**Extracted text**
+ + + + + + +

I've produced my first audiobook!
Jovian Heat is now available on Audible thanks to their beta program for AI voice. It's surprisingly good.
I know AI is controversial, especially among creatives, but I was invited by Amazon to beta test its AI narrators and produce my own audiobooks. My first attempt, Jovian Heat, is a sci-fi noir set in Jupiter. I spent two days going through it, learning tricks to get the inflections right and having a lot of fun doing it.
The result is a narrative that is clean and easy to listen to. I’ll be honest: AI does not replace the human voice. I will not be producing anything Vern because the AI cannot reach his level of snark, for example. Others, I’m on the fence about. However, the narrative style of Jovian Heat worked very well for the AI reading cadence. I listened to this story three times before approving it. I hope the audiobook lovers among my fans will give it a try.

+ + + + + + +

**Problem set**
A. In the audiobook post, how long did the writer spend going through Jovian Heat?
B. List every proper name in the audiobook post.
C. Carry on the audiobook post from its last sentence.
The records have no role in any of this work.

+ + + + + + +

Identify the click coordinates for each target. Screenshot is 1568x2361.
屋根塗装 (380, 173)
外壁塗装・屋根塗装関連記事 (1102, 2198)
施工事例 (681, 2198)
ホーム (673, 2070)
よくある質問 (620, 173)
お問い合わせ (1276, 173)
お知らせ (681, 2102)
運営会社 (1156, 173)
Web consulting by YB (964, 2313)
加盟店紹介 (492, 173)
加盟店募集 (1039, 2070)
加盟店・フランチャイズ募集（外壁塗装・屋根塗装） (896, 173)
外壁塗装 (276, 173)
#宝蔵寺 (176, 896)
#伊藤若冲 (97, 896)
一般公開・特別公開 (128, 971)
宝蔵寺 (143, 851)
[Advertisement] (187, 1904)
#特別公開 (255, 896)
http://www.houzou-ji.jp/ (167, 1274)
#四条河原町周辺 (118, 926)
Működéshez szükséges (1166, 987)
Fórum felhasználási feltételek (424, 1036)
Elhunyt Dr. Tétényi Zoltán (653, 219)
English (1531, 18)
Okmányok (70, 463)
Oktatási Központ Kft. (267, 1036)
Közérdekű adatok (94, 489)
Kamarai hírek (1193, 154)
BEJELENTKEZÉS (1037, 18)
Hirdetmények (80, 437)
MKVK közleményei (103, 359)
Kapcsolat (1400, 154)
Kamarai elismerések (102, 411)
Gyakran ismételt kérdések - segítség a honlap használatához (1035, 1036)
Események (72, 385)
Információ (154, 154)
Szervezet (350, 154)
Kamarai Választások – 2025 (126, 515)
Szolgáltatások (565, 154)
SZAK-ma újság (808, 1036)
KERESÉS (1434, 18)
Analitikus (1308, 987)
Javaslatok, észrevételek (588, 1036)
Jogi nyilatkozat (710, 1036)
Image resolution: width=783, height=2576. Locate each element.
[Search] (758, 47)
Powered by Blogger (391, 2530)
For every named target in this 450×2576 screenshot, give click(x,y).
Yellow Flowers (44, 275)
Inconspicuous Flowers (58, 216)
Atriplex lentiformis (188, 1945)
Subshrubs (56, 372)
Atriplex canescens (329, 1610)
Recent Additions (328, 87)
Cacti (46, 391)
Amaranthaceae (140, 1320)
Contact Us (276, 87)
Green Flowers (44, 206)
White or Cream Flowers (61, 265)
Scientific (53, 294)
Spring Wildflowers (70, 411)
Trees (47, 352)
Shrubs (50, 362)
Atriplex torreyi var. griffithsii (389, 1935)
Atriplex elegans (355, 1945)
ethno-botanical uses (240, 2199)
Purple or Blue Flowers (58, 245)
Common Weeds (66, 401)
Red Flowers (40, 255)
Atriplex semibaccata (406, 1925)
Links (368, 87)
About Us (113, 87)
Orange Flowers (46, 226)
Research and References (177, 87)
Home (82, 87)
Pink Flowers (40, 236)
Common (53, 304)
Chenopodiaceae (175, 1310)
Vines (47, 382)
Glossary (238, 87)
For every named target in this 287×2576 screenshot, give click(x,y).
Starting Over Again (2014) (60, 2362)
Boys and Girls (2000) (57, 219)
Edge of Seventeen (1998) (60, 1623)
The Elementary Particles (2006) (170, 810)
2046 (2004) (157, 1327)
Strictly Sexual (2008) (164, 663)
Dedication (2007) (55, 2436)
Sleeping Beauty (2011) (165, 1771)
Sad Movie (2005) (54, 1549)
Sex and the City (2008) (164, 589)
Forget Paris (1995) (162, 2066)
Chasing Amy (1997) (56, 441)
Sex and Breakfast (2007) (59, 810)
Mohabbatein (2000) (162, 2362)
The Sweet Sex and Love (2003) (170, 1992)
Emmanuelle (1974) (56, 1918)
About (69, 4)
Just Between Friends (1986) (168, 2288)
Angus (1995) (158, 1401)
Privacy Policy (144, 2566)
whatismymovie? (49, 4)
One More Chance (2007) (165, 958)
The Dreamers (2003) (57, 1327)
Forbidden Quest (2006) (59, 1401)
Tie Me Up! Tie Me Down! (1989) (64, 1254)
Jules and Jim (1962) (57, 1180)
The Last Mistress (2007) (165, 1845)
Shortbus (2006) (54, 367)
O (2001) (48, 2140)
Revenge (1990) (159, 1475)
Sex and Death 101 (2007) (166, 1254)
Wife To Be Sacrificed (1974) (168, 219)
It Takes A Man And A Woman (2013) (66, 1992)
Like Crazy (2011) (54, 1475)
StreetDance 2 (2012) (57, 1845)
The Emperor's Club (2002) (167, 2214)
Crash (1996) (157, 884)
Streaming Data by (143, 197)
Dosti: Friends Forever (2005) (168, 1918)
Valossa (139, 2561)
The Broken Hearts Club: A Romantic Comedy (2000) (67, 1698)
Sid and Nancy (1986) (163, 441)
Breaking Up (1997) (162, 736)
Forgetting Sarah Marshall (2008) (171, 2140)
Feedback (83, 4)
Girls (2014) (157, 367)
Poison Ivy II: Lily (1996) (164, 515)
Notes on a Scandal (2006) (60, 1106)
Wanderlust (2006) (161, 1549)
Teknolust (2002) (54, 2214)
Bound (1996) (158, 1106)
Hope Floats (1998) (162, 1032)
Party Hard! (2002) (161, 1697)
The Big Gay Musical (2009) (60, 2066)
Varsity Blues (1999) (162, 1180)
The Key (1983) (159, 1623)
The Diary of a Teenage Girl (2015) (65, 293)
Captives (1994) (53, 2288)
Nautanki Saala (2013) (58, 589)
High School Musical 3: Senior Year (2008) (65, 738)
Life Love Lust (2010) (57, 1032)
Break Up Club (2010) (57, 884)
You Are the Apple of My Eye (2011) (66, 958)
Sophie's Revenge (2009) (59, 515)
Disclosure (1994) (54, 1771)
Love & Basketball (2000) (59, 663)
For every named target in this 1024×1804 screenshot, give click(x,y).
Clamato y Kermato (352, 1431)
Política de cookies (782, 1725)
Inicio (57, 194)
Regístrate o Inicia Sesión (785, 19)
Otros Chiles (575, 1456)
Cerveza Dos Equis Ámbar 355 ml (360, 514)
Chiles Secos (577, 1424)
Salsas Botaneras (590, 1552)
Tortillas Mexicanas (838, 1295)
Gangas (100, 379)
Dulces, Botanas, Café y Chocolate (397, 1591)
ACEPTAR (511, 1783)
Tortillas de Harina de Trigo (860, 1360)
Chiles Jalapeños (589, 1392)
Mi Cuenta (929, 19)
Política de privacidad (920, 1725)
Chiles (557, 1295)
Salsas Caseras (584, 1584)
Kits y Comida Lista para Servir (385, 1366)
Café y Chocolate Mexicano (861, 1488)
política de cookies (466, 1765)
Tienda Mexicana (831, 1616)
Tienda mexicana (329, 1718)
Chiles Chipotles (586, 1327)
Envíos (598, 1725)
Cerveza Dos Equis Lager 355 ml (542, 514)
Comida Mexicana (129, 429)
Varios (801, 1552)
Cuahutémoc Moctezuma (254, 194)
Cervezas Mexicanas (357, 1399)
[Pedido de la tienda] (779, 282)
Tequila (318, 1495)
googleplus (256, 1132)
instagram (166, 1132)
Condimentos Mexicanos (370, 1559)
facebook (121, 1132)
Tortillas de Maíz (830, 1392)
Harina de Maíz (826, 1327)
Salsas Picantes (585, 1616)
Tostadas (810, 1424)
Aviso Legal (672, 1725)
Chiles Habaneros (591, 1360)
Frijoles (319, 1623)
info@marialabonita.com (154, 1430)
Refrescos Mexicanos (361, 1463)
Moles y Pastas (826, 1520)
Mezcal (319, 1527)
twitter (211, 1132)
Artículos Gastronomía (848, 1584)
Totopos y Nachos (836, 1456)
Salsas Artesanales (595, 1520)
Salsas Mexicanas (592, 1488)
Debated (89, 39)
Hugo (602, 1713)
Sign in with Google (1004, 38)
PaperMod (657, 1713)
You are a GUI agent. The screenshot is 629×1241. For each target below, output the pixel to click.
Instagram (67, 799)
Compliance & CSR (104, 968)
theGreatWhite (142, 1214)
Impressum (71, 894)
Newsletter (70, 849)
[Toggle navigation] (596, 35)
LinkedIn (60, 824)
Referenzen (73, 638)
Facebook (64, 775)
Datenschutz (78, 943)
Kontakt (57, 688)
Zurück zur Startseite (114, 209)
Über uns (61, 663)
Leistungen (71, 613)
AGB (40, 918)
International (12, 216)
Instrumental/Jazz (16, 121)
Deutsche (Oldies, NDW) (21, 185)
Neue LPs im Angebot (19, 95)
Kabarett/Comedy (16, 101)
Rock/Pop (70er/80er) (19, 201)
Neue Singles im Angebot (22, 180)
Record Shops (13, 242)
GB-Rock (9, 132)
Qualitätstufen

+ + + + + + +

**Answer section**
A. Two days.

B. Jovian Heat, Audible, Amazon, Jupiter, Vern

C.
About the book
By 2867, we’d not only cracked our genetic code, but could stack the nucleotides like gods playing with toy blocks - yet we were still human, with the same noble desires to do what’s right at war with the basest needs of our Fallen state.
There was a storm brewing in Gravstead, but all Cass wanted was to go home, soak in a metallic bath and ride out the hormonal storm that affected every Jovian female, heavy and guppy alike. But when her old partner brings her a time-sensitive case involving a half-breed infant, she can't say no. Someone has to find the father and make him pay for the genetic resequencing to save the baby's life.
The only problem - the father died months before the child was conceived.
About the process
I have been dreaming of having my books in audio format, but since this is more hobby (that does not pay well), I’ve not had the spare cash to devote to hiring a good narrator. So when Amazon selected me for its Beta program, I was actually pretty excited.
I know a lot of people are upset about the rise of AI in creative disciplines. In fact, I’ve already had some pushback from fellow authors about my choice to try this program. But AI is a tool, just like Grammarly is a tool, or ChatGPT. I am normally behind the trend, so this time, I wanted to see if I could make it work.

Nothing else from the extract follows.